In this project, we explore the wide applications of lossy text compression directly utilizing Large Language Models (LLMs).
While the baseline model directly prompts an LLM to perform compression and decompression, the multi-stage compression pipeline introduces an intermediate logic representation:
We run all of our experiments in Python 3.9.19
. To setup a specific conda environment, first create:
conda create -n llm-semantic-compression python=3.9.19
Activate the environment:
conda activate llm-semantic-compression
Install the required packages:
pip install -r requirements.txt
The datasets used in the experiments are: nyt
(news article, coarse and fine-grained topic labels), yelp
(restaurant reviews, labels on cuisine). Each dataset must have a df.pkl
placed in data/
. The file should be a compressed Pandas DataFrame using pickle
containing two columns: sentence
(for documents) and label
(for the corresponding label, if evaluating on classification accuracy).
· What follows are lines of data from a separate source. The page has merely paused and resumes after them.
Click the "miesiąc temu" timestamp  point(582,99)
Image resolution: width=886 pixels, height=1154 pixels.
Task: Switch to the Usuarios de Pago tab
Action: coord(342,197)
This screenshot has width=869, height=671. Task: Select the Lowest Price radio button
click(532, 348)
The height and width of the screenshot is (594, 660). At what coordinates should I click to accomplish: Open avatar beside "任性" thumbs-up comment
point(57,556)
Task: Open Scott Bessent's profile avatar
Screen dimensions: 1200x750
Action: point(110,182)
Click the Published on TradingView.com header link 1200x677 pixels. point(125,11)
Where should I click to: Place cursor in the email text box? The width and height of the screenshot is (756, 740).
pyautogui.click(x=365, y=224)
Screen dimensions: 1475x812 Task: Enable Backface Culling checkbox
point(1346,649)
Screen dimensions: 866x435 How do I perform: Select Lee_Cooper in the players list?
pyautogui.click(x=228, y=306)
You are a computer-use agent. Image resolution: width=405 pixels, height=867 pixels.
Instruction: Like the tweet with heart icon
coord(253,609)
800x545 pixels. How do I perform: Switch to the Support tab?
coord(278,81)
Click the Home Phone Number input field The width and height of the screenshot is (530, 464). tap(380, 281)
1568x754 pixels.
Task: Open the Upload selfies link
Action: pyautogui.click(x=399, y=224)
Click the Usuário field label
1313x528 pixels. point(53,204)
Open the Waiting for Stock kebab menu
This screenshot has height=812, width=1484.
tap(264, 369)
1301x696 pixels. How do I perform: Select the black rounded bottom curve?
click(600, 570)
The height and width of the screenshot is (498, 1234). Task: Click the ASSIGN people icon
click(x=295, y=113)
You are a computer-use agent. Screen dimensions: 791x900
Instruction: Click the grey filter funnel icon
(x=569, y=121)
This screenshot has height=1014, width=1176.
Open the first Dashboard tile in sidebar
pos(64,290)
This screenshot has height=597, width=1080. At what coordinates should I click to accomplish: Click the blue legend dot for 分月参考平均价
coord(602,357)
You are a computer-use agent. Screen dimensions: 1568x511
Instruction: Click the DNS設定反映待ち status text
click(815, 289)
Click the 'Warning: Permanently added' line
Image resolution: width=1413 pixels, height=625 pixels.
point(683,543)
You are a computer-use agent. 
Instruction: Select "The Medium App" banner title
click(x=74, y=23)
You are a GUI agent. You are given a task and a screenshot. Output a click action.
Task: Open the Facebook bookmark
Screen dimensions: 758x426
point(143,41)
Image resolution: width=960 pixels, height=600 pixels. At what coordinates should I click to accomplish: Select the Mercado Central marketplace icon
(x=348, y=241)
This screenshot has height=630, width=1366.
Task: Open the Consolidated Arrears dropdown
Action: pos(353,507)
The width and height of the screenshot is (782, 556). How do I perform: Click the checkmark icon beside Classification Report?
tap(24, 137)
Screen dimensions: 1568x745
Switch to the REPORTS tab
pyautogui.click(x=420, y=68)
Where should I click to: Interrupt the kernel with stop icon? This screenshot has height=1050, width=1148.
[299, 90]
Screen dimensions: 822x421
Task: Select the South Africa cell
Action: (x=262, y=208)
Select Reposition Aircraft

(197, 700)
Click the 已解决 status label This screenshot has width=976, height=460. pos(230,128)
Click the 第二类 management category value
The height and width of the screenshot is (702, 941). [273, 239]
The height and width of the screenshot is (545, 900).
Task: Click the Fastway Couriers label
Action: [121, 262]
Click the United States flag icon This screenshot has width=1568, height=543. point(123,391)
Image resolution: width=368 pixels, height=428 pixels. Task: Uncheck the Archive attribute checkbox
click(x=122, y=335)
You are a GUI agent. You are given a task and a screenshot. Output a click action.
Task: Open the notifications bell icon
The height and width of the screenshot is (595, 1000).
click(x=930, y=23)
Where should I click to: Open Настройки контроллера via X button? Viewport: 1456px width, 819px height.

When running code, any produced files will also be stored in data/
.
To run the experiments, refer to the full command:
python run.py [-h] [-d DATA] [-m {baseline,multi-stage}] [-s SAMPLES] [-r RANDOM_SEED]
arguments:
-h, --help show this help message and exit
-d DATA, --data DATA dataset name
-m {baseline,multi-stage}, --model {baseline,multi-stage}
compression pipeline to run
-s SAMPLES, --samples SAMPLES
The number of documents to randomly sample from data.
-r RANDOM_SEED, --random_seed RANDOM_SEED
Random seed for reproducibility
Note: The script will prompt the user to enter the OpenAI API Key (for both models) and text genre (if using the multi-stage pipeline). Please make sure you have a valid OpenAI API Key to run gpt-4o-mini
inference.